* To do:
The required output is every record, reproduced exactly.

* The data:
⟨

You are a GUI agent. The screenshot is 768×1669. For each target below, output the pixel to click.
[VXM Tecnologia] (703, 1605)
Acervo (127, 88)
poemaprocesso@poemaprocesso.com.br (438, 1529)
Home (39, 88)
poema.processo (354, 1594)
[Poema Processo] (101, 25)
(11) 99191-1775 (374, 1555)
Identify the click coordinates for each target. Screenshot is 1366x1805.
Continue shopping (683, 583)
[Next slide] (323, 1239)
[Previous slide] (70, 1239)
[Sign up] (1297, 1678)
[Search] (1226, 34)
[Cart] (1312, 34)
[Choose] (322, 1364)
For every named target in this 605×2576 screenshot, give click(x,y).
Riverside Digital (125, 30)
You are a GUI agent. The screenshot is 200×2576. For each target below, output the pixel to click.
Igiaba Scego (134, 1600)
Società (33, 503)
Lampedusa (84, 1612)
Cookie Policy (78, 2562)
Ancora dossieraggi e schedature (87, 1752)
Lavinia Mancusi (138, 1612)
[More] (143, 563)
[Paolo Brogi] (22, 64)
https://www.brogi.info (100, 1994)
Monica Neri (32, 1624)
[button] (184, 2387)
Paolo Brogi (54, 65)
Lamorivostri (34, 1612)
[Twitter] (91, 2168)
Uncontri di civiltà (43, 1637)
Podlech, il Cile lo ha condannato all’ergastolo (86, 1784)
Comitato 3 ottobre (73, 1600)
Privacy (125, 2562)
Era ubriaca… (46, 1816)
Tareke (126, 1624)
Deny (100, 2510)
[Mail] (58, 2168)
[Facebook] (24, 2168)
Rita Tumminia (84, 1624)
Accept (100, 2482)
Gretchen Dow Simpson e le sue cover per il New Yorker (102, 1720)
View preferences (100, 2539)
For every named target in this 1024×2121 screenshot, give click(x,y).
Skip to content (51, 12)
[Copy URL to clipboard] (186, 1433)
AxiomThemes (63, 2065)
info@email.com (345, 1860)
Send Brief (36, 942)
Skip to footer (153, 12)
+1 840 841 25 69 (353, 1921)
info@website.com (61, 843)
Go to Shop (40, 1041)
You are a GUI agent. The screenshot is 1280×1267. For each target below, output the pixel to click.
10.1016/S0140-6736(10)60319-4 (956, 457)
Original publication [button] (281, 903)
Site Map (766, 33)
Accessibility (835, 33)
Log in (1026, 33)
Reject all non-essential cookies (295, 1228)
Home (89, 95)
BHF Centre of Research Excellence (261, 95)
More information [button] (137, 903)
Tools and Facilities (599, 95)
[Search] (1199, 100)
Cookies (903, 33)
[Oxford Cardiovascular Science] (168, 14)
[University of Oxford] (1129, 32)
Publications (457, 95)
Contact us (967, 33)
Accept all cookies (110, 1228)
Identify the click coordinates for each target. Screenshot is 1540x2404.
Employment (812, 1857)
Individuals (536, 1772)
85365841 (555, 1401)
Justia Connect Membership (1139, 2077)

⟩

* Output for this task:
You are a GUI agent. The screenshot is 768×1669. For each target below, output the pixel to click.
[VXM Tecnologia] (703, 1605)
Acervo (127, 88)
poemaprocesso@poemaprocesso.com.br (438, 1529)
Home (39, 88)
poema.processo (354, 1594)
[Poema Processo] (101, 25)
(11) 99191-1775 (374, 1555)
Identify the click coordinates for each target. Screenshot is 1366x1805.
Continue shopping (683, 583)
[Next slide] (323, 1239)
[Previous slide] (70, 1239)
[Sign up] (1297, 1678)
[Search] (1226, 34)
[Cart] (1312, 34)
[Choose] (322, 1364)
For every named target in this 605×2576 screenshot, give click(x,y).
Riverside Digital (125, 30)
You are a GUI agent. The screenshot is 200×2576. For each target below, output the pixel to click.
Igiaba Scego (134, 1600)
Società (33, 503)
Lampedusa (84, 1612)
Cookie Policy (78, 2562)
Ancora dossieraggi e schedature (87, 1752)
Lavinia Mancusi (138, 1612)
[More] (143, 563)
[Paolo Brogi] (22, 64)
https://www.brogi.info (100, 1994)
Monica Neri (32, 1624)
[button] (184, 2387)
Paolo Brogi (54, 65)
Lamorivostri (34, 1612)
[Twitter] (91, 2168)
Uncontri di civiltà (43, 1637)
Podlech, il Cile lo ha condannato all’ergastolo (86, 1784)
Comitato 3 ottobre (73, 1600)
Privacy (125, 2562)
Era ubriaca… (46, 1816)
Tareke (126, 1624)
Deny (100, 2510)
[Mail] (58, 2168)
[Facebook] (24, 2168)
Rita Tumminia (84, 1624)
Accept (100, 2482)
Gretchen Dow Simpson e le sue cover per il New Yorker (102, 1720)
View preferences (100, 2539)
For every named target in this 1024×2121 screenshot, give click(x,y).
Skip to content (51, 12)
[Copy URL to clipboard] (186, 1433)
AxiomThemes (63, 2065)
info@email.com (345, 1860)
Send Brief (36, 942)
Skip to footer (153, 12)
+1 840 841 25 69 (353, 1921)
info@website.com (61, 843)
Go to Shop (40, 1041)
You are a GUI agent. The screenshot is 1280×1267. For each target below, output the pixel to click.
10.1016/S0140-6736(10)60319-4 (956, 457)
Original publication [button] (281, 903)
Site Map (766, 33)
Accessibility (835, 33)
Log in (1026, 33)
Reject all non-essential cookies (295, 1228)
Home (89, 95)
BHF Centre of Research Excellence (261, 95)
More information [button] (137, 903)
Tools and Facilities (599, 95)
[Search] (1199, 100)
Cookies (903, 33)
[Oxford Cardiovascular Science] (168, 14)
[University of Oxford] (1129, 32)
Publications (457, 95)
Contact us (967, 33)
Accept all cookies (110, 1228)
Identify the click coordinates for each target. Screenshot is 1540x2404.
Employment (812, 1857)
Individuals (536, 1772)
85365841 (555, 1401)
Justia Connect Membership (1139, 2077)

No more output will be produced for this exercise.